▶ **ZIEL**
Schreibe alle Zeilen der folgenden Auflistung Wort für Wort ab.

□ □ □ □ □ □ □

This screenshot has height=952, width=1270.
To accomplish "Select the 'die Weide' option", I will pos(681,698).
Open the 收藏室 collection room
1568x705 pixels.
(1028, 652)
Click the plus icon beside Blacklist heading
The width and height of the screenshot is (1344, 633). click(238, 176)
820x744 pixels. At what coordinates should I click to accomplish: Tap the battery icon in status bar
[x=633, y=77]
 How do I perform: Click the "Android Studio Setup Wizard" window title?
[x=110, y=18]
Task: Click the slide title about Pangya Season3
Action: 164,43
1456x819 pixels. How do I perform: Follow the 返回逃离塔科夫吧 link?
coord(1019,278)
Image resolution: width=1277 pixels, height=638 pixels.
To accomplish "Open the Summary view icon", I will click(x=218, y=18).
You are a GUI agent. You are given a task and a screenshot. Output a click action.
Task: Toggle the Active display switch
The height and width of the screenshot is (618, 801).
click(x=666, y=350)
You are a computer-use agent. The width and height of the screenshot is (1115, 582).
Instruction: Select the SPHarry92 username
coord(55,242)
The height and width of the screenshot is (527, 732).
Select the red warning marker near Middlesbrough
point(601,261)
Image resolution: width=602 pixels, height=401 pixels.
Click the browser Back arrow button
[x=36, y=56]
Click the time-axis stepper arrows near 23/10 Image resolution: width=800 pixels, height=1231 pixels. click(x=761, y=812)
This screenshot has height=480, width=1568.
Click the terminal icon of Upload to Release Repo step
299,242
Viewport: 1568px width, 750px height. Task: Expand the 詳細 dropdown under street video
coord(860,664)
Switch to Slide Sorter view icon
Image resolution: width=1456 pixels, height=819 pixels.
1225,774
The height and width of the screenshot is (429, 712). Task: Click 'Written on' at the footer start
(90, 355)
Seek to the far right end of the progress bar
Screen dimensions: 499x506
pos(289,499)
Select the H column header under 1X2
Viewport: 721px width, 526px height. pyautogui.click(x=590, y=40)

□ □ □ □ □ □ □

▶ **LÖSUNG DER AUFGABE**
This screenshot has height=952, width=1270.
To accomplish "Select the 'die Weide' option", I will pos(681,698).
Open the 收藏室 collection room
1568x705 pixels.
(1028, 652)
Click the plus icon beside Blacklist heading
The width and height of the screenshot is (1344, 633). click(238, 176)
820x744 pixels. At what coordinates should I click to accomplish: Tap the battery icon in status bar
[x=633, y=77]
 How do I perform: Click the "Android Studio Setup Wizard" window title?
[x=110, y=18]
Task: Click the slide title about Pangya Season3
Action: 164,43
1456x819 pixels. How do I perform: Follow the 返回逃离塔科夫吧 link?
coord(1019,278)
Image resolution: width=1277 pixels, height=638 pixels.
To accomplish "Open the Summary view icon", I will click(x=218, y=18).
You are a GUI agent. You are given a task and a screenshot. Output a click action.
Task: Toggle the Active display switch
The height and width of the screenshot is (618, 801).
click(x=666, y=350)
You are a computer-use agent. The width and height of the screenshot is (1115, 582).
Instruction: Select the SPHarry92 username
coord(55,242)
The height and width of the screenshot is (527, 732).
Select the red warning marker near Middlesbrough
point(601,261)
Image resolution: width=602 pixels, height=401 pixels.
Click the browser Back arrow button
[x=36, y=56]
Click the time-axis stepper arrows near 23/10 Image resolution: width=800 pixels, height=1231 pixels. click(x=761, y=812)
This screenshot has height=480, width=1568.
Click the terminal icon of Upload to Release Repo step
299,242
Viewport: 1568px width, 750px height. Task: Expand the 詳細 dropdown under street video
coord(860,664)
Switch to Slide Sorter view icon
Image resolution: width=1456 pixels, height=819 pixels.
1225,774
The height and width of the screenshot is (429, 712). Task: Click 'Written on' at the footer start
(90, 355)
Seek to the far right end of the progress bar
Screen dimensions: 499x506
pos(289,499)
Select the H column header under 1X2
Viewport: 721px width, 526px height. pyautogui.click(x=590, y=40)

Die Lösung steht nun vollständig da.